**Records supplied:**

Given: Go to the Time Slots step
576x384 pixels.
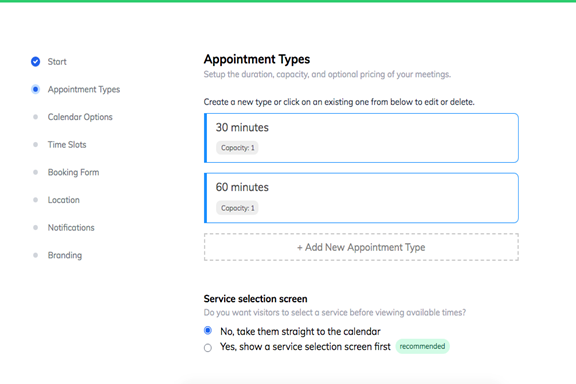Looking at the screenshot, I should (x=67, y=144).
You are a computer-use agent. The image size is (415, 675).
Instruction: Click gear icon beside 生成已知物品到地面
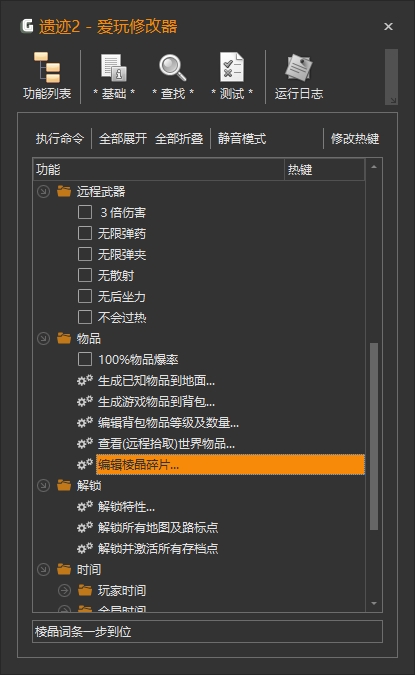pyautogui.click(x=85, y=380)
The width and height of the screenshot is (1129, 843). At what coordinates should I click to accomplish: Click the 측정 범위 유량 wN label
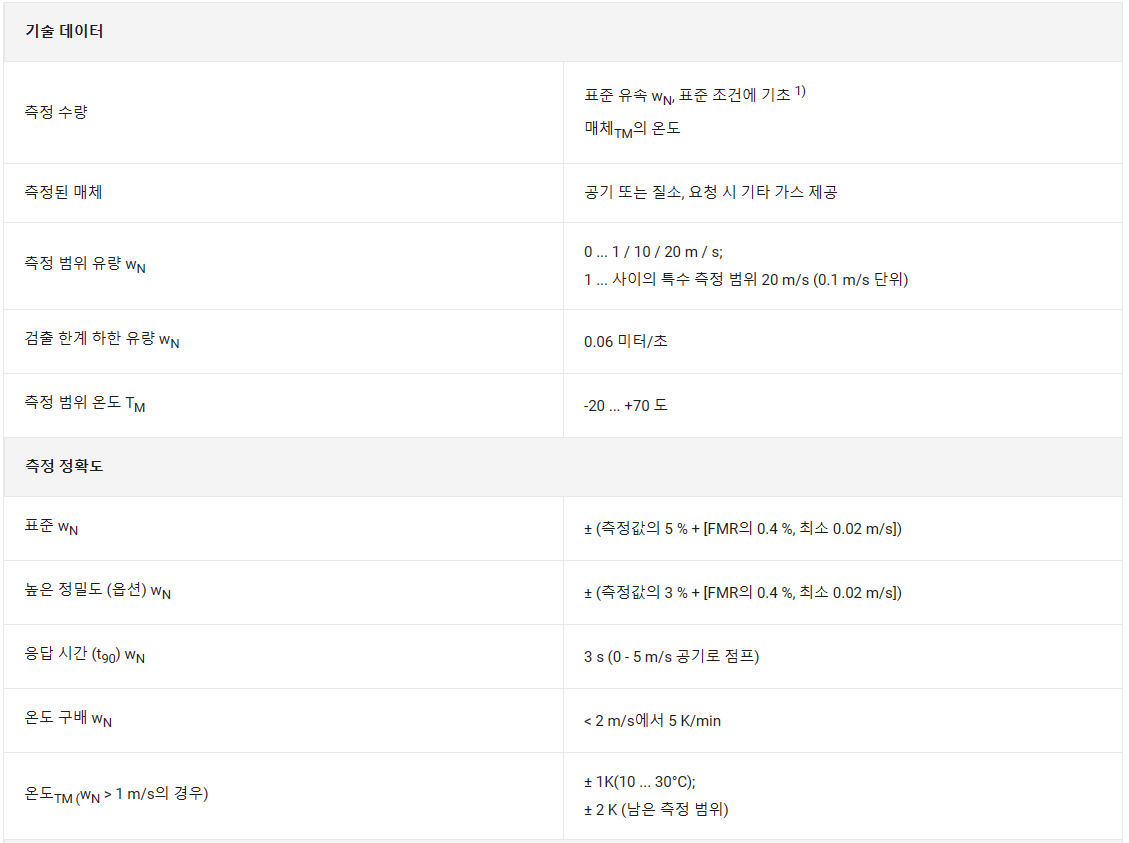click(85, 264)
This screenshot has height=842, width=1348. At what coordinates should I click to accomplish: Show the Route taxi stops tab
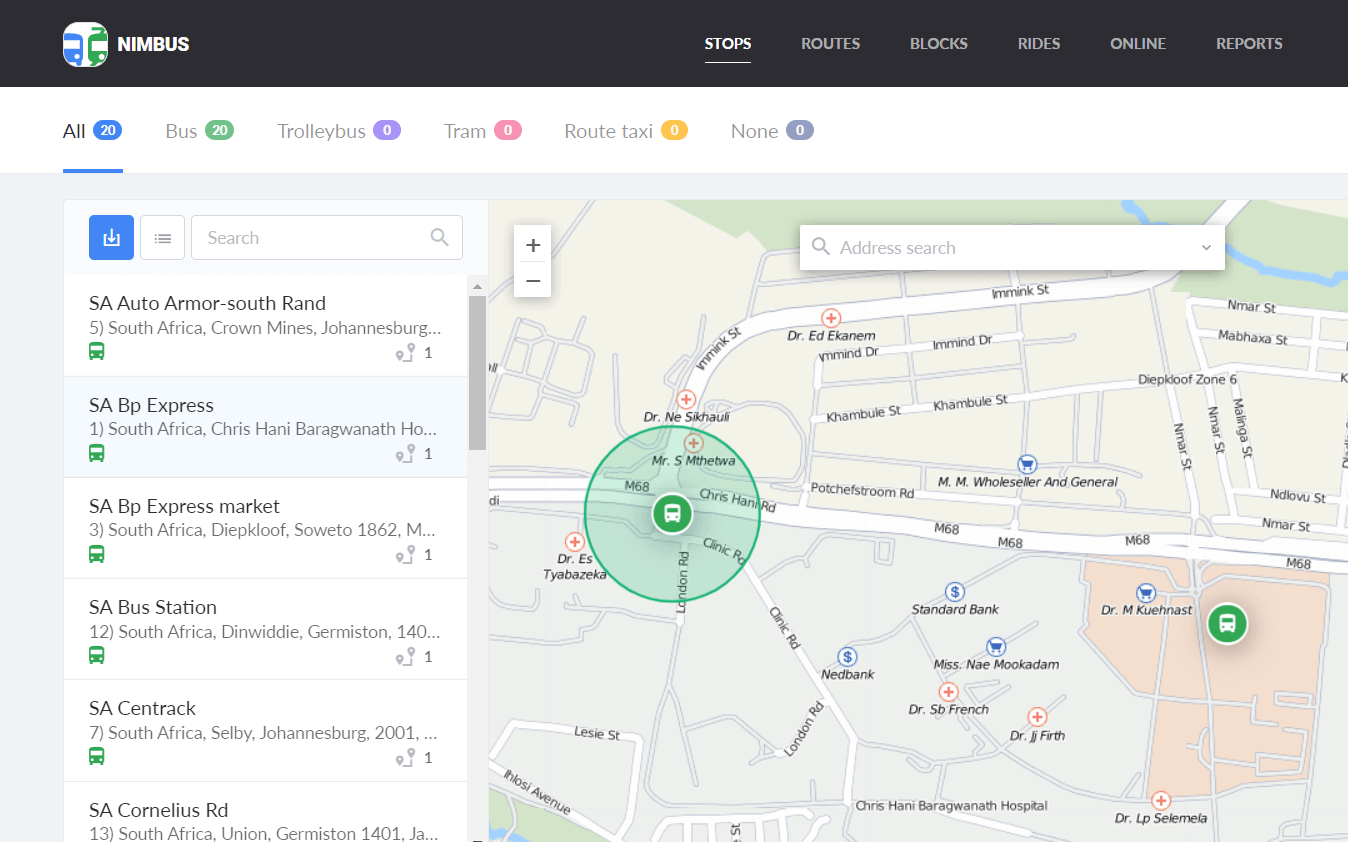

**Exercise goal:**
Since the pictures are not wanted, give the material again exactly without them.

**The answer:**
Given: Go to the Time Slots step
576x384 pixels.
Looking at the screenshot, I should (x=67, y=144).
You are a computer-use agent. The image size is (415, 675).
Instruction: Click gear icon beside 生成已知物品到地面
pyautogui.click(x=85, y=380)
The width and height of the screenshot is (1129, 843). At what coordinates should I click to accomplish: Click the 측정 범위 유량 wN label
click(85, 264)
This screenshot has height=842, width=1348. At what coordinates should I click to accomplish: Show the Route taxi stops tab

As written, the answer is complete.